The exercise
Reproduce everything from the line containing "You are a computer-use agent. The height" down to the line containing "click(608, 27)", swapping "calendar icon" for "date picker icon" and leaving all else unchanged.

── Extracted information ──

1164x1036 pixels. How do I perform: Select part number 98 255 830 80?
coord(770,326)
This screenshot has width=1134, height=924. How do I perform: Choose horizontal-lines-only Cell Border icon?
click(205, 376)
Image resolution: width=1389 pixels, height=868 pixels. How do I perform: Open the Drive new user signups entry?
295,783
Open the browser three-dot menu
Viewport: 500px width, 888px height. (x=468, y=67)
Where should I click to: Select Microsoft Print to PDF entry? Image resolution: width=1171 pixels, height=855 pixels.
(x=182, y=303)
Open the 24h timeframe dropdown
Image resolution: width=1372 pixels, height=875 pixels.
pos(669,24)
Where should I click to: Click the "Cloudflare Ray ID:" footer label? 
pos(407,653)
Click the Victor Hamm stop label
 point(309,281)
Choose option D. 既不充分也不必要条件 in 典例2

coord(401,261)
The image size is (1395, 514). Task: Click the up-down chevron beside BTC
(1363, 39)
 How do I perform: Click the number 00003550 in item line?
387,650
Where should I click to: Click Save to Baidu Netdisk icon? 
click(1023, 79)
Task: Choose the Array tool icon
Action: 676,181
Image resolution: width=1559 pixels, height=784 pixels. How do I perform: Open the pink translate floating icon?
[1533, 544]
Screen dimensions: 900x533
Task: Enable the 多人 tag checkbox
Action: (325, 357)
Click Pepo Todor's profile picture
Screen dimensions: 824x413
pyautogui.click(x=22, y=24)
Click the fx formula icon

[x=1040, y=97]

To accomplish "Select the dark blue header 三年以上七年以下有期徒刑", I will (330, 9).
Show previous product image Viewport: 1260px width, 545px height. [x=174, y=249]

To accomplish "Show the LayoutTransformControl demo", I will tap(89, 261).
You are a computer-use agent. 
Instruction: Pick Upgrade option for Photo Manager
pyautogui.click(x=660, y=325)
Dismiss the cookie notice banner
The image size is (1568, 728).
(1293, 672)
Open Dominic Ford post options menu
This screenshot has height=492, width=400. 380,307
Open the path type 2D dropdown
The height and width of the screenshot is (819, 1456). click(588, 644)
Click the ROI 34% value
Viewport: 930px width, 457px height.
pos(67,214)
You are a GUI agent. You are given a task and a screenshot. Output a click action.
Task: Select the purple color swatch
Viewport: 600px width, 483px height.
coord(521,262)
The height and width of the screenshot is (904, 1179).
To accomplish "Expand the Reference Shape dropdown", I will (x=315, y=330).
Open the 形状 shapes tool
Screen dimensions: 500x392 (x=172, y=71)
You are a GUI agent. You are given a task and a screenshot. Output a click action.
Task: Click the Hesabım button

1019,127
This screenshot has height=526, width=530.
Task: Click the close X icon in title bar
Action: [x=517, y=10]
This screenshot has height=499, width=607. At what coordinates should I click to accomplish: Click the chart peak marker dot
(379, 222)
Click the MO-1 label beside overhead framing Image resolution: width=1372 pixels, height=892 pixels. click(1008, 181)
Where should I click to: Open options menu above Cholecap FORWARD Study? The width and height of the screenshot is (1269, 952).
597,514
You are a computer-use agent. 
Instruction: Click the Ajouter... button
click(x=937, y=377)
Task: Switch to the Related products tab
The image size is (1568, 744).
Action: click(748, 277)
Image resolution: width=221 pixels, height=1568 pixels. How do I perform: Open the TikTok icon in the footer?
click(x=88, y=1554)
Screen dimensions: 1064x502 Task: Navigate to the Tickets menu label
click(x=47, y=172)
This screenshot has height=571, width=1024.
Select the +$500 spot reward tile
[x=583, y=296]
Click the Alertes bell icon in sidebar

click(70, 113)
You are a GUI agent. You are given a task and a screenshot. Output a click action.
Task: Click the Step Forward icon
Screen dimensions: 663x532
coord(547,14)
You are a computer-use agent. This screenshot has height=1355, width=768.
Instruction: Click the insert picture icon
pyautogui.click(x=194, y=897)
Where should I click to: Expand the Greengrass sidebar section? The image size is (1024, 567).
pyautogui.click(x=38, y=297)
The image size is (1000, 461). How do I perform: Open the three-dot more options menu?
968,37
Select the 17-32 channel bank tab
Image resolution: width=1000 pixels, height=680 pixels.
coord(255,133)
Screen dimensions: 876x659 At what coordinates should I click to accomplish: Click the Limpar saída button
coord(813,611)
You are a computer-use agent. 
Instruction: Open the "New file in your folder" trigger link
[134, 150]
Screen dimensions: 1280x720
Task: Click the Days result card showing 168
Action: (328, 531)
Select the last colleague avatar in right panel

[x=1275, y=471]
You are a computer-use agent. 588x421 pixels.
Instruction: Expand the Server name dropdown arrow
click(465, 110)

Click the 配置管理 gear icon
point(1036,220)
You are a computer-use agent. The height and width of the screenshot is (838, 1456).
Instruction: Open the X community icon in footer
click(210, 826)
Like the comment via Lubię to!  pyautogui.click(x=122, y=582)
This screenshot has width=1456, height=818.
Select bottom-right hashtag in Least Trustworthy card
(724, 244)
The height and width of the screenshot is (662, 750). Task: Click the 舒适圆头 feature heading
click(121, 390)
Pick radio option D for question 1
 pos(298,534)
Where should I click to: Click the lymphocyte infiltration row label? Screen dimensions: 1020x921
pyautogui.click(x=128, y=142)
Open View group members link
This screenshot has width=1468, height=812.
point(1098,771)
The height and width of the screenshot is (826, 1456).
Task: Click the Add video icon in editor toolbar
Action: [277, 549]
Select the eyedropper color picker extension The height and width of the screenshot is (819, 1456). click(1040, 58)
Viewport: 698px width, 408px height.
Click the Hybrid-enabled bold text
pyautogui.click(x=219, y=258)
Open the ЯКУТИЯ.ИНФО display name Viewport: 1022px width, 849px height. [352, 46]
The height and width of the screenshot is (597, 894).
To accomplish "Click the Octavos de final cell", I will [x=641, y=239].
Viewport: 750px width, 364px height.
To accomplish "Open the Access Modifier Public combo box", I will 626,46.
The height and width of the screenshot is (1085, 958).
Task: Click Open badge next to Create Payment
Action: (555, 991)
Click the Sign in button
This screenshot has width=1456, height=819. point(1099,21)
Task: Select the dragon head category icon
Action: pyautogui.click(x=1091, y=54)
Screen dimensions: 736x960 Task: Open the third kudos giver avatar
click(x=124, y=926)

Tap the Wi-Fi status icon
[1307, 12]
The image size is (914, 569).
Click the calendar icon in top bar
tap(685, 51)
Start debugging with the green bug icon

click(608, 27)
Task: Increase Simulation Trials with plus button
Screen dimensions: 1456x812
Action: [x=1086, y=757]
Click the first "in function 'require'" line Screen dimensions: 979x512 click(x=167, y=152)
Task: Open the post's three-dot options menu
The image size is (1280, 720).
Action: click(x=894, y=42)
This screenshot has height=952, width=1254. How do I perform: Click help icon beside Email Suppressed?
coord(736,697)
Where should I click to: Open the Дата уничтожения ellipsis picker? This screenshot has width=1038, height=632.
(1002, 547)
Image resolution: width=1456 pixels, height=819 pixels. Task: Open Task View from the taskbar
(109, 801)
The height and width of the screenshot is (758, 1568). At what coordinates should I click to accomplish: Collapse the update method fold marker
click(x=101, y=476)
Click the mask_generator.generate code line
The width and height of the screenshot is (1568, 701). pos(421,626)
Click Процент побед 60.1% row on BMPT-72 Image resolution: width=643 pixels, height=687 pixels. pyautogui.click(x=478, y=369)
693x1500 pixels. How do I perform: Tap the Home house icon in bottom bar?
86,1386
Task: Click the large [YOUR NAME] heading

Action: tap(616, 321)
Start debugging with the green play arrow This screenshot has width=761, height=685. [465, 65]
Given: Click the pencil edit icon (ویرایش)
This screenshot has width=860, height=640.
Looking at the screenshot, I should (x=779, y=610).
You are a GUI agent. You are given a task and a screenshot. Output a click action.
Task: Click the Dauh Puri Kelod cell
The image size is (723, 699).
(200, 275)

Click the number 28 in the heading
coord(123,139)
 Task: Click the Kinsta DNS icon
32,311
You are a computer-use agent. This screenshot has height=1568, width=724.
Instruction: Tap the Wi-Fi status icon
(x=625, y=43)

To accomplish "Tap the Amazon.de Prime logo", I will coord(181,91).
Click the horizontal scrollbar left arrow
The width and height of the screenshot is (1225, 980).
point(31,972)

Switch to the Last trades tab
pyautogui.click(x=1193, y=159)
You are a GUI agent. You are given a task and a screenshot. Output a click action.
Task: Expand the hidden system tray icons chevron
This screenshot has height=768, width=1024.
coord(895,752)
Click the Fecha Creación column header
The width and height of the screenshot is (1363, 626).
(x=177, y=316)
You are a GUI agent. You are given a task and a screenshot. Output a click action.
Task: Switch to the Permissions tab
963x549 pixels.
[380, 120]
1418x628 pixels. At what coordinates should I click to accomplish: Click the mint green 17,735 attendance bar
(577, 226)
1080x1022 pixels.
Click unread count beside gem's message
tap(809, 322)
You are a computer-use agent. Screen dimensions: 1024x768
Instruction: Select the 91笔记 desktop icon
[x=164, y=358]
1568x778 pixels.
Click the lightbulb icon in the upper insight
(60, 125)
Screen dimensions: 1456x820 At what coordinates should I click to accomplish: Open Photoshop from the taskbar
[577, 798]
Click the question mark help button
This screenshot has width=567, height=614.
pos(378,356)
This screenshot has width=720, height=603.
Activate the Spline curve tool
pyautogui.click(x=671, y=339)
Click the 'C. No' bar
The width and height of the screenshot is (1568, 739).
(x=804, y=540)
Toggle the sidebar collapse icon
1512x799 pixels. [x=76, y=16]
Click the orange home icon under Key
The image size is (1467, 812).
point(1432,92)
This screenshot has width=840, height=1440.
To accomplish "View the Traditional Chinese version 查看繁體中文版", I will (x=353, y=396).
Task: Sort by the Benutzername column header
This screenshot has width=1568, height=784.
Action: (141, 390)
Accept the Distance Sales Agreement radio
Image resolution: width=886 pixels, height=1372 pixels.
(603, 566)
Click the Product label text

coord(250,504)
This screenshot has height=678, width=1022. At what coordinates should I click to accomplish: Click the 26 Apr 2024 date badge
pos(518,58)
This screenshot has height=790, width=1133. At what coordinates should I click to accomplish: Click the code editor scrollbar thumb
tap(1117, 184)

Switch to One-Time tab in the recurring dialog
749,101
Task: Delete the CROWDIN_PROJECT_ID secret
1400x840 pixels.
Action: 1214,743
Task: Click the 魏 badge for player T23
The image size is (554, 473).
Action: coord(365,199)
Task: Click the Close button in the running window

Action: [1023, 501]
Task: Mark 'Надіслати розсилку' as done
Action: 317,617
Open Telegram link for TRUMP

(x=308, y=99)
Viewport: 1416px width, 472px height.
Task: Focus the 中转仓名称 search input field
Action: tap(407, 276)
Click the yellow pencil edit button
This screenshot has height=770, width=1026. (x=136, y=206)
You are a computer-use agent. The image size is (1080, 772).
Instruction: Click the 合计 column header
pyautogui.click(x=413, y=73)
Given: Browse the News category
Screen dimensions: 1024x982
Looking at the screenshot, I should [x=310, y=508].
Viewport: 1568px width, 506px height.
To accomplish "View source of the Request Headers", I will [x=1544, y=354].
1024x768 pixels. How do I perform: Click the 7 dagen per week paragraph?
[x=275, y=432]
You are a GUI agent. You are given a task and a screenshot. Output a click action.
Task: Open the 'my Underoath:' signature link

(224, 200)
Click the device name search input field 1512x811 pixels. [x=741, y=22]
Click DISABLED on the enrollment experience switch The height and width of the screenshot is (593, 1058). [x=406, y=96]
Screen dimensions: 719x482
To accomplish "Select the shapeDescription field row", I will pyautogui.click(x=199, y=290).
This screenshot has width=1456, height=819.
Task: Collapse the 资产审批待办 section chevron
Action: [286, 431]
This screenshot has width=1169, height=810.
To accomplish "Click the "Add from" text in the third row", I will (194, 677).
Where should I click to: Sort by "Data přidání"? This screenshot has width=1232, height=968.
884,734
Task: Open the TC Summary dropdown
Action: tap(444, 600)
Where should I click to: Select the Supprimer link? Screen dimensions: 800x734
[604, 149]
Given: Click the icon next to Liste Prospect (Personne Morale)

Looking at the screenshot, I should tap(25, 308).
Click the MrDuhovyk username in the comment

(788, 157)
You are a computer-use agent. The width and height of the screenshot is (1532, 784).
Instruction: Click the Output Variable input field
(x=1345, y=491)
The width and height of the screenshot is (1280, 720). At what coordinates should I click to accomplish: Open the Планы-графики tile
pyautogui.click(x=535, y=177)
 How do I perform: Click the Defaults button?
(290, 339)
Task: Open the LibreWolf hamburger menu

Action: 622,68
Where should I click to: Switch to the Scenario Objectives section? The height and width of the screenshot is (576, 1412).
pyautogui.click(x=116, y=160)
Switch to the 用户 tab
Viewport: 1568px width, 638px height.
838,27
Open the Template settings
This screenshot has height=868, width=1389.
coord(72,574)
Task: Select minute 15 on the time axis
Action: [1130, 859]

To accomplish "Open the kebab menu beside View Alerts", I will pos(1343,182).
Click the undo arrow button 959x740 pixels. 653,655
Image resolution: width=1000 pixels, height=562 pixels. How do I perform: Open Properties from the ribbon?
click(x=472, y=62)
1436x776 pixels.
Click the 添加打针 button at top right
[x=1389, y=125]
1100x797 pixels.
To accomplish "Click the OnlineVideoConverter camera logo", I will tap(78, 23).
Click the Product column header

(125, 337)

───

Answer to the problem
You are a computer-use agent. The height and width of the screenshot is (838, 1456).
Instruction: Open the X community icon in footer
click(210, 826)
Like the comment via Lubię to!  pyautogui.click(x=122, y=582)
This screenshot has width=1456, height=818.
Select bottom-right hashtag in Least Trustworthy card
(724, 244)
The height and width of the screenshot is (662, 750). Task: Click the 舒适圆头 feature heading
click(121, 390)
Pick radio option D for question 1
 pos(298,534)
Where should I click to: Click the lymphocyte infiltration row label? Screen dimensions: 1020x921
pyautogui.click(x=128, y=142)
Open View group members link
This screenshot has width=1468, height=812.
point(1098,771)
The height and width of the screenshot is (826, 1456).
Task: Click the Add video icon in editor toolbar
Action: [277, 549]
Select the eyedropper color picker extension The height and width of the screenshot is (819, 1456). click(1040, 58)
Viewport: 698px width, 408px height.
Click the Hybrid-enabled bold text
pyautogui.click(x=219, y=258)
Open the ЯКУТИЯ.ИНФО display name Viewport: 1022px width, 849px height. [352, 46]
The height and width of the screenshot is (597, 894).
To accomplish "Click the Octavos de final cell", I will [x=641, y=239].
Viewport: 750px width, 364px height.
To accomplish "Open the Access Modifier Public combo box", I will 626,46.
The height and width of the screenshot is (1085, 958).
Task: Click Open badge next to Create Payment
Action: (555, 991)
Click the Sign in button
This screenshot has width=1456, height=819. point(1099,21)
Task: Select the dragon head category icon
Action: pyautogui.click(x=1091, y=54)
Screen dimensions: 736x960 Task: Open the third kudos giver avatar
click(x=124, y=926)

Tap the Wi-Fi status icon
[1307, 12]
The image size is (914, 569).
Click the date picker icon in top bar
tap(685, 51)
Start debugging with the green bug icon

click(608, 27)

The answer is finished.